Gordon, an experienced bushwalking enthusiast, shared an extract from a past, unidentified adventurer, describing the site. The extract reads as follows:
The natural stone bridge spans the mouth of this gully, its outer edge simply a part of the sheer face of the cliff.
A huge sandstone slab with its apex about 20 feet above the gully floor forms the arch through which the stream takes its final plunge.
The slab, which is almost level, is about 20 feet in length and its abutments are the sheer side of the gully.
The bridge could easilly carry a horse and sulky, though to me it seemed that the experience would be unwise.
The water passing beneath the arch ultimately finds its way into the Kangaroo River and then joins the mother stream, Shoalhaven on the way past Nowra.
Apparently this freakish structure is a residual formation - a rock stratum that resisted the early erosion of the creek. As the water cut downward, it was forced to make its way beneath the great slab in a spot where the rock was weaker. I do not know of a more striking setting for a natural bridge. From its "deck" the view eastward is unhindered outward and downward into the vast panorama of the the Kangaroo.

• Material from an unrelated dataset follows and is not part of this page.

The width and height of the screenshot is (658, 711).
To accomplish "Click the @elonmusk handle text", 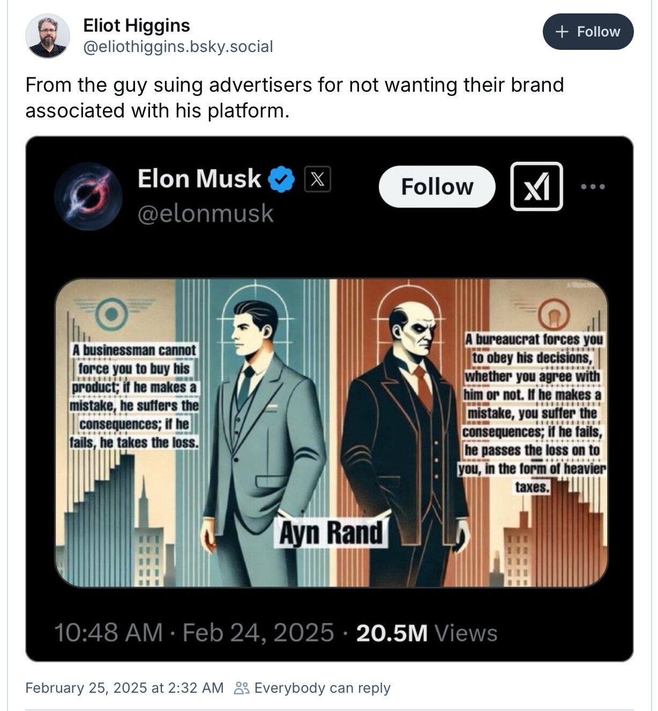I will (205, 213).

In the distance opposite is the precipitous eastern rise of the valley - another line of sheer cliffs. Eleven hundred feet below lies the nearest farm house, the home of the late John Alexander Scott, one of the pioneers of the Upper Kangaroo River. It was one of his sons who led us to the bridge. He told us that his father had known of it 60 years ago, and was probably the first white man ever to see it.